Excerpted data Start Marker

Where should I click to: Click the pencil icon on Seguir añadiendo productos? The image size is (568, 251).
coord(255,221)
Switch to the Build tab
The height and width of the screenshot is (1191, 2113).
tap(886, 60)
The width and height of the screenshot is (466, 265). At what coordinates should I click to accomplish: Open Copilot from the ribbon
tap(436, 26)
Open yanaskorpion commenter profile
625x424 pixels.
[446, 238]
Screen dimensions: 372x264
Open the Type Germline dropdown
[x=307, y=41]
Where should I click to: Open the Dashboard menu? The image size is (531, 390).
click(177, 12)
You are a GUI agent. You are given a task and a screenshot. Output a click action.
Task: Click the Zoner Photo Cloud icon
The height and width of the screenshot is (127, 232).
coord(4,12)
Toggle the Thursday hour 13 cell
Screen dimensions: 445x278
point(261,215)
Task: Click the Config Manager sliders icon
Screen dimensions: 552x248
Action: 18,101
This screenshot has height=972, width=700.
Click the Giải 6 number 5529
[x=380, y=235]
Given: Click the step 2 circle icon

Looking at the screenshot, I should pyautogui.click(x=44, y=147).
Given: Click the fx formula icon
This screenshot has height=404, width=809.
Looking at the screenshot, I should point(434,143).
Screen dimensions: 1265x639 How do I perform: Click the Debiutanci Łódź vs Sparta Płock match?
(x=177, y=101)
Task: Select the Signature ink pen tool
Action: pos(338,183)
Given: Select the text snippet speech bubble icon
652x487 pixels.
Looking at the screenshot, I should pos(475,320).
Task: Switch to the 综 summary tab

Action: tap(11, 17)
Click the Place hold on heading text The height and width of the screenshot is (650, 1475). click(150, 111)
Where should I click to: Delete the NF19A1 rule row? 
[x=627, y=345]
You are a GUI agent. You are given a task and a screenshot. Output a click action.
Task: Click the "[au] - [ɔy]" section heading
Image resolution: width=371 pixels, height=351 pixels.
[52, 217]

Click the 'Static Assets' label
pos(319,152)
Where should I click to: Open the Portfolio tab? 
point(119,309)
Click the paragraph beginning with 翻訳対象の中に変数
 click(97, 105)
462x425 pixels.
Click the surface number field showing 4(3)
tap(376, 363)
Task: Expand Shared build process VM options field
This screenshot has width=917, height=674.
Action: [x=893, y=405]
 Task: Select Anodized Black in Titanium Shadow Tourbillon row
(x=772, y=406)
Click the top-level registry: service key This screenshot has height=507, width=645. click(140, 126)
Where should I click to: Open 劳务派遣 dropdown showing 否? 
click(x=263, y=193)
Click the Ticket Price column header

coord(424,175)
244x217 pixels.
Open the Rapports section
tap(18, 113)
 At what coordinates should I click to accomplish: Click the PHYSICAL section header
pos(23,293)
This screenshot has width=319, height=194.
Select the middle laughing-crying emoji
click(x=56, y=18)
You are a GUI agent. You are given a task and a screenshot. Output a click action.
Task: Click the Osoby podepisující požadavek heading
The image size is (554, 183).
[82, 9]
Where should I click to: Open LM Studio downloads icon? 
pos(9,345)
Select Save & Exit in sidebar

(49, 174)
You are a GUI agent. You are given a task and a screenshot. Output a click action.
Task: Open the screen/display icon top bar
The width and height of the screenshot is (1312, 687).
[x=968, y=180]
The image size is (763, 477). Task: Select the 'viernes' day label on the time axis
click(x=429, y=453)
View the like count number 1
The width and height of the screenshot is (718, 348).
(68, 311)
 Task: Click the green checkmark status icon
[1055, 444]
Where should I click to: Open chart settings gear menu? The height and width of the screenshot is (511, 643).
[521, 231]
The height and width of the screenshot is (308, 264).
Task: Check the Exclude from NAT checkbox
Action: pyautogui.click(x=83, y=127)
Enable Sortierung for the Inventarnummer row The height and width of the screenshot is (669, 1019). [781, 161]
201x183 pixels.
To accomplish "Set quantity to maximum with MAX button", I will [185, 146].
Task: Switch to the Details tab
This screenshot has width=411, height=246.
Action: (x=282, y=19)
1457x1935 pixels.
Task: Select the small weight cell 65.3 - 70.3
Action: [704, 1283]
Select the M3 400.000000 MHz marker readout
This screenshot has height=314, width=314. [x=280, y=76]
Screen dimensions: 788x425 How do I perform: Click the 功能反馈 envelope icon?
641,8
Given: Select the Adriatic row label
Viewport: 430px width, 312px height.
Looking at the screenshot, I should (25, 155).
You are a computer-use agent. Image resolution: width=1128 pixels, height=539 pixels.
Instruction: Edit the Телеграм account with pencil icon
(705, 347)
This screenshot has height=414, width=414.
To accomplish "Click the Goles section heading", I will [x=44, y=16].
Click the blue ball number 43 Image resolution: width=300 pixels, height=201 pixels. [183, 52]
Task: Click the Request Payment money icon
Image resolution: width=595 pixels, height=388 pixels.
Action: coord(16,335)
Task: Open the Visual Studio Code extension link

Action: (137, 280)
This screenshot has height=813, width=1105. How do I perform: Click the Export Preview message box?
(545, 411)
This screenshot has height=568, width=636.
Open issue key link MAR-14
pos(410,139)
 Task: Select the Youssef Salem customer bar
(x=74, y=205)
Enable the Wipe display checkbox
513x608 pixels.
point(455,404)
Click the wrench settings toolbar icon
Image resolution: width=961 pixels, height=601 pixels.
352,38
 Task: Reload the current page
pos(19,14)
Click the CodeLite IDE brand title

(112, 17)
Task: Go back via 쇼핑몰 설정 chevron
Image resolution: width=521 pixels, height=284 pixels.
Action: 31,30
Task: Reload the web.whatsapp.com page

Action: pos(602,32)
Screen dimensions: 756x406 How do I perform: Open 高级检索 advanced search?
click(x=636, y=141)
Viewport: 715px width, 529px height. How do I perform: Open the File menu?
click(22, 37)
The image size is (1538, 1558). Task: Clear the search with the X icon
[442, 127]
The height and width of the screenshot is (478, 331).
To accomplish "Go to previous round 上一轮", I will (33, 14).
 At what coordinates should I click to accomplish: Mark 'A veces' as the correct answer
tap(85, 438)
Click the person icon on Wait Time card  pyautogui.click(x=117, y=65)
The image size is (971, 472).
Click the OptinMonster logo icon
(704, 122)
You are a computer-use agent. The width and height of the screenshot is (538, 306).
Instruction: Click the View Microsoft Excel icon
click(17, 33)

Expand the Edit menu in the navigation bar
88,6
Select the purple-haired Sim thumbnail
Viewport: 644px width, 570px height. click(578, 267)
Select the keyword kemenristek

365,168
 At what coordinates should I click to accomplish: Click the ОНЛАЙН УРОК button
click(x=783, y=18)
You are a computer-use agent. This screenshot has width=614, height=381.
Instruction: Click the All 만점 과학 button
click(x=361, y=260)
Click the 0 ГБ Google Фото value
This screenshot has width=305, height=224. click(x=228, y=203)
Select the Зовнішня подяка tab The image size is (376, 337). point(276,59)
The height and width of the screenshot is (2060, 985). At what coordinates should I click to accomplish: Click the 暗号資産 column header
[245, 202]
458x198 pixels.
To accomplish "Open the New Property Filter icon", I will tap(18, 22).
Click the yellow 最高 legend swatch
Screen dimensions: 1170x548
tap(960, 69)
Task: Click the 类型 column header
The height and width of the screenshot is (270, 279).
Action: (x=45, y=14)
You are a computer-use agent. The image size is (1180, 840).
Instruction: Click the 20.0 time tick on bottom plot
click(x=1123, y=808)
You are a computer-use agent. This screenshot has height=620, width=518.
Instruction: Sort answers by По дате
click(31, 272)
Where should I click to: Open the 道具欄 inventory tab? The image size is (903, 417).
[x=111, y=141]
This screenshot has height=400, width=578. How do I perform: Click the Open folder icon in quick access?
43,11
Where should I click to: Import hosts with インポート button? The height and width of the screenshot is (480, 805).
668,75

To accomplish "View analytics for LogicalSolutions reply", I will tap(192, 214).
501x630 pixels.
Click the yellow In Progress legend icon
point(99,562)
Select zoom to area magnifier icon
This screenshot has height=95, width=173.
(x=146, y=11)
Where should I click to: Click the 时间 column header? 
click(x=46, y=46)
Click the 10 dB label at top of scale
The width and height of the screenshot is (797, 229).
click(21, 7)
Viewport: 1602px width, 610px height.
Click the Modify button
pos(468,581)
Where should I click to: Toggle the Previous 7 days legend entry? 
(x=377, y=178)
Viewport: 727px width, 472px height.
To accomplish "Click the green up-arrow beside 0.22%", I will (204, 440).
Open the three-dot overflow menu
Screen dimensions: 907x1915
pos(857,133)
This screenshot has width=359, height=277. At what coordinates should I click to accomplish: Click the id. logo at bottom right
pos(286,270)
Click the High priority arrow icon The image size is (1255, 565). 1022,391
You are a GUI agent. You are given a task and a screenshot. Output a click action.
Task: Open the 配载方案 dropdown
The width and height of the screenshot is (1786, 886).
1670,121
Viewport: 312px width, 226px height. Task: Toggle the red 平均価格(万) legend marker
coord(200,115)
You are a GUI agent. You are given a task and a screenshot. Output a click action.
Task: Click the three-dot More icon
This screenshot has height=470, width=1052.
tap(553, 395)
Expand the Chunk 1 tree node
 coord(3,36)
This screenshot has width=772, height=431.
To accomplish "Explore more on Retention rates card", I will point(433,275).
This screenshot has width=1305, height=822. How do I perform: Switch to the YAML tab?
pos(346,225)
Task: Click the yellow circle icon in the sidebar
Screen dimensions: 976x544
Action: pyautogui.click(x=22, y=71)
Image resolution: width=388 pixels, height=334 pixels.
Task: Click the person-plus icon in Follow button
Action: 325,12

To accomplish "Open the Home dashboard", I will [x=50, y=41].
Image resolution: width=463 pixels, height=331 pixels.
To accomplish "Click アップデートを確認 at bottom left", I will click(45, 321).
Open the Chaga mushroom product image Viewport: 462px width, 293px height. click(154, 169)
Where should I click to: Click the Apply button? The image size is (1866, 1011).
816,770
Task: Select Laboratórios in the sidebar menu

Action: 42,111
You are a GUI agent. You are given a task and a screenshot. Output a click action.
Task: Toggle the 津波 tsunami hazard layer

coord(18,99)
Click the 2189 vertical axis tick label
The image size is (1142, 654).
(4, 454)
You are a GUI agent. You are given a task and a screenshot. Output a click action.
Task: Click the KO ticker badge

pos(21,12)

Excerpted data End Marker

Exercise description: All lines of the records containing "computer" should be shown.

Answer area:
You are a computer-use agent. Image resolution: width=1128 pixels, height=539 pixels.
You are a computer-use agent. The width and height of the screenshot is (538, 306).
You are a computer-use agent. This screenshot has width=614, height=381.
You are a computer-use agent. The image size is (1180, 840).
You are a computer-use agent. This screenshot has height=620, width=518.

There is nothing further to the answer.